A new international study published in Communications Earth & Environment points to an overlooked culprit: regional dust storms.
The research team — including scientists from the Instituto de Astrofísica de Andalucía, the University of Tokyo, and Tohoku University — examined atmospheric data from the Northern Hemisphere summer of 2022–23. During that time, a powerful but localized dust storm injected unusually high levels of water vapor into the planet’s middle atmosphere.
Previously, scientists believed this season had only a minor role in water escape. Most studies focused on global dust storms or the warmer Southern Hemisphere summer, when sunlight is stronger and atmospheric activity more intense.
But this event told a different story.
Water vapor levels in the middle atmosphere surged to nearly ten times their normal concentration. Shortly afterward, hydrogen levels near the edge of space climbed to about 2.5 times typical amounts.
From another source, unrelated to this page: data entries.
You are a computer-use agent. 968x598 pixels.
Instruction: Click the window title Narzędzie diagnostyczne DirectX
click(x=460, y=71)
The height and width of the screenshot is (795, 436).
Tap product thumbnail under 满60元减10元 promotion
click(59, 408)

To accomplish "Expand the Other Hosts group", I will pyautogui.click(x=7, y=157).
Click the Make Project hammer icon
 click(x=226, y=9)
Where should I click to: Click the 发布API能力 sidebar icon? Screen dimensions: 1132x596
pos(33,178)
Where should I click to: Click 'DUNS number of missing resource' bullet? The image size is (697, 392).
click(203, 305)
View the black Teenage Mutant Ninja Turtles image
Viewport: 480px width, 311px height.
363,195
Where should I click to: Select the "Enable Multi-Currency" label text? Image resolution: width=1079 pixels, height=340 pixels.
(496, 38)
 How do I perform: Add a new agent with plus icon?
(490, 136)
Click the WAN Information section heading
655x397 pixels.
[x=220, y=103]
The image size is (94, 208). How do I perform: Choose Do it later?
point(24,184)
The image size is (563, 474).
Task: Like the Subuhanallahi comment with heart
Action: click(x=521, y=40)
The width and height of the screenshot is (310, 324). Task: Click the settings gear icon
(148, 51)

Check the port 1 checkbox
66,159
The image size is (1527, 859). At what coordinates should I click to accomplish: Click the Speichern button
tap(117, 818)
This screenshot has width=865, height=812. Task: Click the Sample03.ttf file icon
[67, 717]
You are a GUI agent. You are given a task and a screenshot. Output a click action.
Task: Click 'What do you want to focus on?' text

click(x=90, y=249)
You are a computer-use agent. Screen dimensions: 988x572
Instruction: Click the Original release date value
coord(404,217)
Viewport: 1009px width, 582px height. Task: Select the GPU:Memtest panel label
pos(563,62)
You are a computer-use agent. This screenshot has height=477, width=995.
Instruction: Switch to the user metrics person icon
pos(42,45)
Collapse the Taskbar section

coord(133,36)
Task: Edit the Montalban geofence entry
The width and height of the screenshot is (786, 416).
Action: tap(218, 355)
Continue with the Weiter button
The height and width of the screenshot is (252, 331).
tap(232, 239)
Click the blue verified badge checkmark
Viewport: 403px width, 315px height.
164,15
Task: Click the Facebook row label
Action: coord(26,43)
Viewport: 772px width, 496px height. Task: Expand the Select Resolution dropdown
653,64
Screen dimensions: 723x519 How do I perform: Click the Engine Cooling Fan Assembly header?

That matters because when ultraviolet radiation breaks apart water molecules, hydrogen — being extremely light — can escape Mars’ weak gravity and drift into space. Once that hydrogen is gone, the water it came from is lost permanently.
The findings suggest that even short-lived, regional dust storms can significantly accelerate this escape process. Over millions or billions of years, repeated events like this may have steadily stripped Mars of its oceans. By highlighting the impact of regional storms — not just massive planet-wide events — the study adds a critical new piece to the puzzle of how Mars became the dry world we see today.
Comments are closed.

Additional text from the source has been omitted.